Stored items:
********

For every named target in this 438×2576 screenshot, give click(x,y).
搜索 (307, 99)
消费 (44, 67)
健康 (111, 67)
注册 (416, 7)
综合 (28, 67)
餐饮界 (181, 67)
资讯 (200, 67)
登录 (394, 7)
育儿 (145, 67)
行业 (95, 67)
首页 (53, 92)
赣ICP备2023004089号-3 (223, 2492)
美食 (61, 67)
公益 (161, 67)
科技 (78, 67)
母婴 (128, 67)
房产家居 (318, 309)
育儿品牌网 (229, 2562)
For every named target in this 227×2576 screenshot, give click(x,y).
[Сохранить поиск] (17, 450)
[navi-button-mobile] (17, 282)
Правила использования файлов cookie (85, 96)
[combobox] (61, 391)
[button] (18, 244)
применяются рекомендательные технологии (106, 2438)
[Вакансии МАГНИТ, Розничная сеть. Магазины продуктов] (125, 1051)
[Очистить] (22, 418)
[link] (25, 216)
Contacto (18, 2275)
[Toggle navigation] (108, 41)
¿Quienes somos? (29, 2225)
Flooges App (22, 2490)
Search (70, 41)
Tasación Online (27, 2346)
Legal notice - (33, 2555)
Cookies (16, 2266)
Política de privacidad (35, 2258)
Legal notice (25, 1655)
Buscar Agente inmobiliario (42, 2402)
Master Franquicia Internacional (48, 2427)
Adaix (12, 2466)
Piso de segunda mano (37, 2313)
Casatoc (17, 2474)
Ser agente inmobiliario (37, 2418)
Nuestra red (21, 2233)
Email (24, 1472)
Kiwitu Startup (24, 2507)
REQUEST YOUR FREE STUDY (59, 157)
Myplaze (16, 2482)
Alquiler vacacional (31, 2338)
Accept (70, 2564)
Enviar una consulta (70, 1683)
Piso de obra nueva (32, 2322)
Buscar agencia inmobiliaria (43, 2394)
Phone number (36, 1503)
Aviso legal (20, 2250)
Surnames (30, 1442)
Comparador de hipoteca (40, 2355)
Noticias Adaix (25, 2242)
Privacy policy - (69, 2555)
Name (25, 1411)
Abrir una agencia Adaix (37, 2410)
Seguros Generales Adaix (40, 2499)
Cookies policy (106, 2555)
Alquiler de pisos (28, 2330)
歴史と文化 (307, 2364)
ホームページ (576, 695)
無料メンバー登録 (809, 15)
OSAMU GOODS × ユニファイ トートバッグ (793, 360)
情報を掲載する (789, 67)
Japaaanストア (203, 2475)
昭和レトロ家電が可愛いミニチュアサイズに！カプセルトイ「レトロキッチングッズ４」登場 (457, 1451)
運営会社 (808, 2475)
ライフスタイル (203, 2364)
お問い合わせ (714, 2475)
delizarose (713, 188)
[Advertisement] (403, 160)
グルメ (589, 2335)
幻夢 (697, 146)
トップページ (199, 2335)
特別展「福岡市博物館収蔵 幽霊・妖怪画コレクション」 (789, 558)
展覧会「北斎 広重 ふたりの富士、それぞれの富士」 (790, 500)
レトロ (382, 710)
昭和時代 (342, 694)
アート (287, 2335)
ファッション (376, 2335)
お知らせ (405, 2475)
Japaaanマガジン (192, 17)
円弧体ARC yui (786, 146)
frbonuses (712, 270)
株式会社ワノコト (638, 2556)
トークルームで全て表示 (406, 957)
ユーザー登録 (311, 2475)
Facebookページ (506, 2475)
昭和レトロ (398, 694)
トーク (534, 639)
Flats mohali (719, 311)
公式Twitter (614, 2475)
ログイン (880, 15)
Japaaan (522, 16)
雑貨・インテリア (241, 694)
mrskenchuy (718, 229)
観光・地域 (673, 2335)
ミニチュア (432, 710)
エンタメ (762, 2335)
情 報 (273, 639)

********

• [Task description]
In the records above, find every line that contains the word "Buscar" and copy it.

• [Output of the exercise]
Buscar Agente inmobiliario (42, 2402)
Buscar agencia inmobiliaria (43, 2394)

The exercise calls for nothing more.